In 1881 a road was constructed from Churchill west to Glen Murray, and in 1882 a road south from Glen Murray towards Naike was surveyed. In 1893 a post office opened, with a telephone from 1905.

Whangape Lake and neighbouring streams were used for transport, a Whangape Launch Company being set up in 1906 to convey goods from Rangiriri. Earlier, in 1894, Parliament had been asked to "have obstructions in the shape of eel weirs removed from the navigable creeks flowing from Whangape Lake into the Waikato River, to enable steamers now running on the Waikato River to carry goods for settlers in that district." In 1889 the weir had been partly removed to allow a boat to get through.

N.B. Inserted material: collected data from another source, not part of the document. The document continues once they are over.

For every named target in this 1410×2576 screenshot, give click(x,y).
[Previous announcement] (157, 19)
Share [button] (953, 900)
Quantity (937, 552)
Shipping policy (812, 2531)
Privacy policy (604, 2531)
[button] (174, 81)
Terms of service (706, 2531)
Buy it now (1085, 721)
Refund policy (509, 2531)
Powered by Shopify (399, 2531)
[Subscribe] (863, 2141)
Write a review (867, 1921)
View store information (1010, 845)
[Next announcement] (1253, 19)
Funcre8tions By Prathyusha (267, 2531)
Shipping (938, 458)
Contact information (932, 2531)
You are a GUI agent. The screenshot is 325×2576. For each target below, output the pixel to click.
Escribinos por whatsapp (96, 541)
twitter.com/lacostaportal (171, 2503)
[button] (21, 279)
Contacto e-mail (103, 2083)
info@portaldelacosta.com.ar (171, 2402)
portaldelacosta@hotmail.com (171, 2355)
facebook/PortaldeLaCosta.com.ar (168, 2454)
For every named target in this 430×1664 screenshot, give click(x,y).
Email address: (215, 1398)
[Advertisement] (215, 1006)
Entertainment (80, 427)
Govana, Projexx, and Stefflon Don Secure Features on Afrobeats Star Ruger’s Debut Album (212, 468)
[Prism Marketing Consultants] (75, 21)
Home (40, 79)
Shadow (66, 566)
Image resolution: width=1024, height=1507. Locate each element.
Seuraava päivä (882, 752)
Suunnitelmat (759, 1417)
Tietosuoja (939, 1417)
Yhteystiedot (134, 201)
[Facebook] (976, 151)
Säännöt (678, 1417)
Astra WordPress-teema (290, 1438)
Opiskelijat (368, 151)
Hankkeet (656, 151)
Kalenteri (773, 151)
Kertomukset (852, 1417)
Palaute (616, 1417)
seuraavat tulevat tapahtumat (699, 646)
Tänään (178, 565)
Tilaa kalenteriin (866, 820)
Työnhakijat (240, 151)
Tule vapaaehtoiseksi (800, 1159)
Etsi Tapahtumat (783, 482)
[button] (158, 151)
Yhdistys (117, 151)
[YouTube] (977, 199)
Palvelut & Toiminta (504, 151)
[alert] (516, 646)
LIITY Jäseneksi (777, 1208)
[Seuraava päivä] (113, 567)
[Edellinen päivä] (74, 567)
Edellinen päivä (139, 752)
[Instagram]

Bothwell Sawmill was selling totara, rimu, kahikatea and mataī in 1912.

=== School ===
In 1893 a temporary school opened. By April 1896 a schoolhouse was nearing completion. It closed in February 2002.

==Demographics==
Glen Murray covers 110.03 km2. It is part of the larger Onewhero statistical area.

Glen Murray had a population of 240 in the 2023 New Zealand census, an increase of 12 people (5.3%) since the 2018 census, and an increase of 39 people (19.4%) since the 2013 census. There were 135 males and 108 females in 84 dwellings. 1.2% of people identified as LGBTIQ+. There were 60 people (25.0%) aged under 15 years, 36 (15.0%) aged 15 to 29, 105 (43.8%) aged 30 to 64, and 33 (13.8%) aged 65 or older.

People could identify as more than one ethnicity. The results were 93.8% European (Pākehā), 18.8% Māori, 6.2% Pasifika, 1.2% Asian, and 10.0% other, which includes people giving their ethnicity as "New Zealander". English was spoken by 100.0%, Māori language by 2.5%, and other languages by 7.5%. No language could be spoken by 1.2% (e.g. too young to talk). The percentage of people born overseas was 12.5, compared with 28.8% nationally.

Religious affiliations were 23.8% Christian, 1.2% Māori religious beliefs, 1.2% Buddhist, and 1.2% other religions. People who answered that they had no religion were 62.5%, and 11.2% of people did not answer the census question.

Of those at least 15 years old, 24 (13.3%) people had a bachelor's or higher degree, 105 (58.3%) had a post-high school certificate or diploma, and 42 (23.3%) people exclusively held high school qualifications. 12 people (6.7%) earned over $100,000 compared to 12.1% nationally. The employment status of those at least 15 was that 105 (58.3%) people were employed full-time, 24 (13.3%) were part-time, and 3 (1.7%) were unemployed.